Q7. Make a reduced dataset new_data by selecting only relevant columns from the original dataframe.
#TODO
new_data = data[['Age','Alamine_Aminotransferase','Albumin']]
new_data.head()
Q8. Create training and validation split on data. Check out train_test_split() function from sklearn to do this.
from sklearn.model_selection import train_test_split
#TODO
X_train,X_val,y_train,y_val = train_test_split(new_data,labels,test_size=0.33,random_state=42)
We always scale the features after splitting the dataset because we want to ensure that the validation data is isolated. This is because the validation data acts as new, unseen data. Any transformation on it will reduce its validity.
Q9. Although there are many methods to scale data, let's use MinMaxScaler from sklearn. Scale the training data.
from sklearn.preprocessing import MinMaxScaler
#TODO
scaler = MinMaxScaler() #Instantiate the scaler
scaled_X_train = scaler.fit_transform(X_train) #Fit and transform the data
scaled_X_train
Now we are finally ready to create a model and train it. Remember that this is a two-class classification problem. We need to select a classifier, not a regressor. Let's analyze two simple models, DecisionTreeClassifier and Gaussian Naive Bayes Classifier.
Q10. Instantiate and train a DecisionTreeClassifier on the given data
from sklearn.tree import DecisionTreeClassifier
#TODO
clf_dt = DecisionTreeClassifier().fit(scaled_X_train,y_train) #Instantiate a DecisionTreeClassifier model and fit it to the training data using fit function
Q11. Instantiate and train a GaussianNB on the given data
from sklearn.naive_bayes import GaussianNB
#TODO
clf_nb = GaussianNB().fit(scaled_X_train,y_train) #Instantiate a DecisionTreeClassifier model and fit it to the training data using fit function
These models are now capable of 'predicting' whether a patient has liver disease or not. But we need to evaluate their performance. Since it is a two-class classification problem, we can use accuracy. However, let us also use some additional metrics for better analysis, precision,recall, and f1score.

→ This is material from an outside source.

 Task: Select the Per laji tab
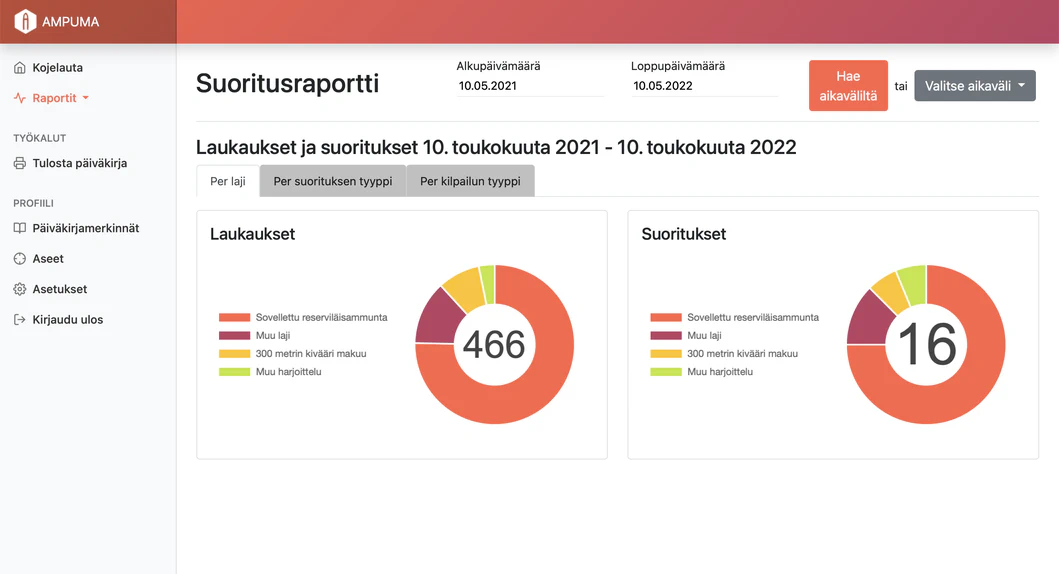[228, 182]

Q12. Using the accuracy_score function, determine the accuracy of the two classifiers.
from sklearn.metrics import accuracy_score
#TODO
scaled_X_val = scaler.transform(X_val) #Fit and transform the validation set using the MinMaxScaler
y_pred_dt = clf_dt.predict(scaled_X_val)
y_pred_nb = clf_nb.predict(scaled_X_val)
#Use accuracy score and determine accuracy of both classifiers
acc_dt = accuracy_score(y_pred_dt,y_val)
acc_nb = accuracy_score(y_pred_nb,y_val)
print("The accuracy of Decision Tree: {} %".format(acc_dt))
print("The accuracy of Gaussian Naive Bayes: {} %".format(acc_nb))
Q13. Determine the precision and recall using precision_score and recall_score.
from sklearn.metrics import precision_score,recall_score
#TODO
prec_dt = precision_score(y_pred_dt,y_val)
prec_nb = precision_score(y_pred_nb,y_val)
recall_dt = recall_score(y_pred_dt,y_val)
recall_nb = recall_score(y_pred_nb,y_val)
print("The precision of Decision Tree: {} %".format(prec_dt))
print("The precision of Gaussian Naive Bayes: {} %".format(prec_nb))
print("The recall of Decision Tree: {} %".format(recall_dt))
print("The recall of Gaussian Naive Bayes: {} %".format(recall_nb))
Q14. Determine the F1-score of the two classifiers.
from sklearn.metrics import f1_score
f1_dt = f1_score(y_pred_dt,y_val)
f1_nb = f1_score(y_pred_nb,y_val)
print("The F1-score of Decision Tree: {} %".format(f1_dt))
print("The F1-score of Gaussian Naive Bayes: {} %".format(f1_nb))
We have officially solved a machine learning problem. However, the question of making an effective model is still in question. Try to get the f1 score of any of the classifiers to 85%.